Daniel had learned that he could not trust the Sky Court, the O’Tells, nor even the Grand Stable. He would trust no one who dwelled in these places. He could not trust his former Circle members, not when both Kane and Regis had betrayed him. Not those who once owed him a great debt, not after Jasper’s actions proved how they jumped at the bit to bite the hand that once fed them. And not even Kenton, someone who had known Elswith since he was a little Lordling, and yet perhaps arranged for Daniel to fall into this trap of a dungeon.

Daniel had to trust no one.

He ran, and leaped forward, both hands slapping the next platform as his feet hit to stabilize himself. Fourth platform. This was almost too easy.

The crushing fear of a world where he had no one to trust pressed against his chest.

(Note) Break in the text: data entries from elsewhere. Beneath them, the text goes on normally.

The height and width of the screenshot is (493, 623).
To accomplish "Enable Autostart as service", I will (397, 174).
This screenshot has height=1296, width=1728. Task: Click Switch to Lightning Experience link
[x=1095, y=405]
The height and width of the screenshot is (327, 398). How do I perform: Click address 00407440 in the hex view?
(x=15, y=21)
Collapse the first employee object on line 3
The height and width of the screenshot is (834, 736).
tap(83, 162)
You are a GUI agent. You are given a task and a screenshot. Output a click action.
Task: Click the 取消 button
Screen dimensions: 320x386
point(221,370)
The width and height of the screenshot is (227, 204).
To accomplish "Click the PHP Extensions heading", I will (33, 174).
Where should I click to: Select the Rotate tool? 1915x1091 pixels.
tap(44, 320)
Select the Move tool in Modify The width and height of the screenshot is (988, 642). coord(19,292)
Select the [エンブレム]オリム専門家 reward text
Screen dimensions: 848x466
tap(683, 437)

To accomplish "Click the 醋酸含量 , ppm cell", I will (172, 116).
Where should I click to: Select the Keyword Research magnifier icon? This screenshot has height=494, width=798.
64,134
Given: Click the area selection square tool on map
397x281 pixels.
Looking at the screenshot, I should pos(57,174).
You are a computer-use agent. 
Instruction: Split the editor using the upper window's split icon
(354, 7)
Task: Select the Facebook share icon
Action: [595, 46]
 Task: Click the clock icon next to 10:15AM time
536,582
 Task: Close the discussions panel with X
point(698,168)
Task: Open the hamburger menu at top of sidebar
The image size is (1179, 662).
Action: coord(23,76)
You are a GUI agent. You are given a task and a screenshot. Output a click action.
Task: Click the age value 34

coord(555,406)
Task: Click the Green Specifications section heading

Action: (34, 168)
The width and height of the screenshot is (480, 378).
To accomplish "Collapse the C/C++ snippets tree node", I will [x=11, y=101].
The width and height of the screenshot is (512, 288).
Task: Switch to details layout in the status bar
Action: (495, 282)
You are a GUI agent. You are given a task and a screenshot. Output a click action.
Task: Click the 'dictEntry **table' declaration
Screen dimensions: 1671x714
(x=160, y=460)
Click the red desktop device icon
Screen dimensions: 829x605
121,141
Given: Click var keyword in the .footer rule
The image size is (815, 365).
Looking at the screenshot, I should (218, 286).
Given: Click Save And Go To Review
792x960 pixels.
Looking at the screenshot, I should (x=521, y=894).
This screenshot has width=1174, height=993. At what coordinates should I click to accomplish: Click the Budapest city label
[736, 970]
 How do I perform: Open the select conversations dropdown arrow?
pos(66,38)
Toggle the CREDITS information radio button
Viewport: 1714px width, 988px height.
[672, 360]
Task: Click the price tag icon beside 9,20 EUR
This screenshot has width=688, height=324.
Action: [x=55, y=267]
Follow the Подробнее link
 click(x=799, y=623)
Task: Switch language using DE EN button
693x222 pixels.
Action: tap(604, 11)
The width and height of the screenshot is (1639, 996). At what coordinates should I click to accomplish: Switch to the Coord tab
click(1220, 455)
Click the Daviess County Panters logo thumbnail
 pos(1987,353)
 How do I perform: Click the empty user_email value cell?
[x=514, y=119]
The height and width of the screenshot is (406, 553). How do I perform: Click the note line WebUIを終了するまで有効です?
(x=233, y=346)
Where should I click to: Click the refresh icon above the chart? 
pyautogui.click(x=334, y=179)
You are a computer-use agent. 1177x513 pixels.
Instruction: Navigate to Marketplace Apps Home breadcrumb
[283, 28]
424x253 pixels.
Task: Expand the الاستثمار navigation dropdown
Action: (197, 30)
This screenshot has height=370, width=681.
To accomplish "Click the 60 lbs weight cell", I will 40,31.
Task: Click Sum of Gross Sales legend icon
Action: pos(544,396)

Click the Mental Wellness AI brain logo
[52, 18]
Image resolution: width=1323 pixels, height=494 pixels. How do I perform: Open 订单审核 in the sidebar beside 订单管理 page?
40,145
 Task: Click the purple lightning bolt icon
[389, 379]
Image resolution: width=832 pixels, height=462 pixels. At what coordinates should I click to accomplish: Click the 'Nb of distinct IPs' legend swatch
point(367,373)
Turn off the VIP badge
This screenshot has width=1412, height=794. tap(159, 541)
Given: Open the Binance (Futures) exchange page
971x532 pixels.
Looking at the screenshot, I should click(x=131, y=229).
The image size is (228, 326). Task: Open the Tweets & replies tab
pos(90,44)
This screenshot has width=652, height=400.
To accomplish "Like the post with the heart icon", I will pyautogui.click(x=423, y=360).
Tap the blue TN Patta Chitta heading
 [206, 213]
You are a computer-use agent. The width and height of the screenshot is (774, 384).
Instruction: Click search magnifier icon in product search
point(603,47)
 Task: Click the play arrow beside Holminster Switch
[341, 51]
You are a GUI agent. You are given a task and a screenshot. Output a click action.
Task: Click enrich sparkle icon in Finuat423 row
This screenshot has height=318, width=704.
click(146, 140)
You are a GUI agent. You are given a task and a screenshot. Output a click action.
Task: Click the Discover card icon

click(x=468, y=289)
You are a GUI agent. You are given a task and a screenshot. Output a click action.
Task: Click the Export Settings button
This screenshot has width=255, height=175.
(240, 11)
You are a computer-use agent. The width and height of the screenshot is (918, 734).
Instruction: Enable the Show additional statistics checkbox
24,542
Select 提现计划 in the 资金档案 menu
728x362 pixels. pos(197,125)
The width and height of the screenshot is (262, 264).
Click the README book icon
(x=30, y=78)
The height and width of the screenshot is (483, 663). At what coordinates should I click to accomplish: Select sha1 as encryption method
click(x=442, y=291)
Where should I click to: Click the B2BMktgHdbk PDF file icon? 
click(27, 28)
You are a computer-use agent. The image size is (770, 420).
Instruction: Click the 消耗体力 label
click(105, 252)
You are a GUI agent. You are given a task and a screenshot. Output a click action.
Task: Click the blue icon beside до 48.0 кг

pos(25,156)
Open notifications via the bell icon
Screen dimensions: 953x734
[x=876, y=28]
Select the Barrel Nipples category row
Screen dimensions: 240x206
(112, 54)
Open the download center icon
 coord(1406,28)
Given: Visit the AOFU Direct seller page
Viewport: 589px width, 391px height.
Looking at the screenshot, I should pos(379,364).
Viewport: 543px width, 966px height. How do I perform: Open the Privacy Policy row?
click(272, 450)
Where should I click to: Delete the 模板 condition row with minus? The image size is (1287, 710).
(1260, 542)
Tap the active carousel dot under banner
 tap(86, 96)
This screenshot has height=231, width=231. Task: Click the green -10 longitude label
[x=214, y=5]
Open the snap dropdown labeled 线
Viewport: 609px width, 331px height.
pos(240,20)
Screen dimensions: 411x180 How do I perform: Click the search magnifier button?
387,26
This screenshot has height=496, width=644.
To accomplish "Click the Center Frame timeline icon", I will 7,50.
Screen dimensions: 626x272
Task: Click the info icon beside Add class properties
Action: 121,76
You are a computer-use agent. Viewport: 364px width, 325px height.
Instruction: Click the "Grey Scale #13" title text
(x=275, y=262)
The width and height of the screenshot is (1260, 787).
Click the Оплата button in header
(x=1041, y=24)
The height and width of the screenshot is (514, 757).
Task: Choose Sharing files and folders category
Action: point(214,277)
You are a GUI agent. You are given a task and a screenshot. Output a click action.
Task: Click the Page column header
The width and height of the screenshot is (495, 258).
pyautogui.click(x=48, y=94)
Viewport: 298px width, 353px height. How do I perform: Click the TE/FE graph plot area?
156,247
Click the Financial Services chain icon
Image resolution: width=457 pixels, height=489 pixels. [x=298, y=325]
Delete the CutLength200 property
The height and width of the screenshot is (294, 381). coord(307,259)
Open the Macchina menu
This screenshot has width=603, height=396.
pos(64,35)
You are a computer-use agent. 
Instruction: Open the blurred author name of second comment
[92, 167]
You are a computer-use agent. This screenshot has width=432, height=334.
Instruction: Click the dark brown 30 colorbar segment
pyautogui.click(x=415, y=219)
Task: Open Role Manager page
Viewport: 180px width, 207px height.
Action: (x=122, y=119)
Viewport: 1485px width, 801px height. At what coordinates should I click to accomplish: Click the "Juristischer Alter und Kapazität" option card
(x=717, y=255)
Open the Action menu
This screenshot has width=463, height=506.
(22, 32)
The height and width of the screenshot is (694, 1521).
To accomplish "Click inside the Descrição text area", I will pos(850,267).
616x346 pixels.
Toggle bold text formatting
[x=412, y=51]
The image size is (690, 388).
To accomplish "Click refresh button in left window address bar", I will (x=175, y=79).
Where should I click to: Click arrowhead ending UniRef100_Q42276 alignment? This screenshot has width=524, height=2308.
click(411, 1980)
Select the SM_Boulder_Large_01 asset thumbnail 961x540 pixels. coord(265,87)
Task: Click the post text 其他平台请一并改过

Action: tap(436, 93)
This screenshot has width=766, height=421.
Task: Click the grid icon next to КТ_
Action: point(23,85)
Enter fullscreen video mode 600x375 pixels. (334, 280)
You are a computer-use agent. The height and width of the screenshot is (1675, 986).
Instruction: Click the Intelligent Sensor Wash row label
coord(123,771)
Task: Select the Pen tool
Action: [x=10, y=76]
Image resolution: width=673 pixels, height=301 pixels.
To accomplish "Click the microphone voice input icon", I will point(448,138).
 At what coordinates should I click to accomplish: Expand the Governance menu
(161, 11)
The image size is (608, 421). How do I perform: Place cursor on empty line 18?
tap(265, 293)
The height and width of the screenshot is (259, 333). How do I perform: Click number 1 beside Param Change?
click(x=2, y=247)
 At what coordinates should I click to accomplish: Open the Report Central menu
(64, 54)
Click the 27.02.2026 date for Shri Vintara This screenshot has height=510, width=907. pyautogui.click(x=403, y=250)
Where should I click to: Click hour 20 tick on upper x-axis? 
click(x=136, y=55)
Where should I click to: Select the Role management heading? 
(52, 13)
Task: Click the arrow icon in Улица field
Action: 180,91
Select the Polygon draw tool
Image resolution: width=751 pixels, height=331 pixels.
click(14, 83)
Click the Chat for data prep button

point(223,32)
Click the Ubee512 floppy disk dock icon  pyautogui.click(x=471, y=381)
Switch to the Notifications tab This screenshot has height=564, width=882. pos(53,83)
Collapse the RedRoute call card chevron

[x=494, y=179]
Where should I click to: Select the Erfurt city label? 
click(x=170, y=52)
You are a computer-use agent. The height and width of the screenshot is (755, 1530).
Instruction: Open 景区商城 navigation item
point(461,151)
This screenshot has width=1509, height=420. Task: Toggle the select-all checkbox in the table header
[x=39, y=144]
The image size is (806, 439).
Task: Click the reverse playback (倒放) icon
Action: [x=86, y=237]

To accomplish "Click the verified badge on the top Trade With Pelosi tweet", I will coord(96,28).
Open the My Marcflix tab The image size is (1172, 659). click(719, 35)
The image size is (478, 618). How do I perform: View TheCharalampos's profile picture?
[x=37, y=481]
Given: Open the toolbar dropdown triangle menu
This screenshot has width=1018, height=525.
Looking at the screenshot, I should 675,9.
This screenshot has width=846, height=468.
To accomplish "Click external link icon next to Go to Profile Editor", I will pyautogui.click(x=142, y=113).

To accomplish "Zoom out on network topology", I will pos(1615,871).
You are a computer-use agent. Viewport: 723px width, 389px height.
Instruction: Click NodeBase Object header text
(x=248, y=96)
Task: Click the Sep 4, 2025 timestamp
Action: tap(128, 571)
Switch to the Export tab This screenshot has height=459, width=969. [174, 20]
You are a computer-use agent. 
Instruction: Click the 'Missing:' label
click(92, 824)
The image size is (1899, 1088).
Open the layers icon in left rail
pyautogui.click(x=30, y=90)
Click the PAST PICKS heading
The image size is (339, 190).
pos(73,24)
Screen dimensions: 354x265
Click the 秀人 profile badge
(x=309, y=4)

Bear it well, he told himself. Bear it, even though the weight of it feels as though it will crush his back. He was a pawn in a Game too vast for allies to risk for him, and too interesting for outsiders to leave alone. He needed to know that anyone was willing to abandon him the moment it grew difficult.

But knowledge would not betray him.

The next platform was strange, and he only realized it after he had committed to the jump, as his body soared the gap and he spied where he was to land.

While the bottom of the fifth platform had been carpeted the top part was the chalky ceiling tiles and metal grid.

Daniel had but micro-seconds to adjust, tucking his chin against his chest and leaning forward, instead of landing on his feet, he rolled over his shoulder to disrupt his weight. He rolled flat to his back, feeling the thin tiles shift under his weight already.

The chalky ceiling tiles cracked beneath him but did not completely fall apart. He lay on his back and saw with horror that each of the remaining ledges were a mess of ceiling, wall, and even the eleventh ledge was made entirely of the glass lighting rods.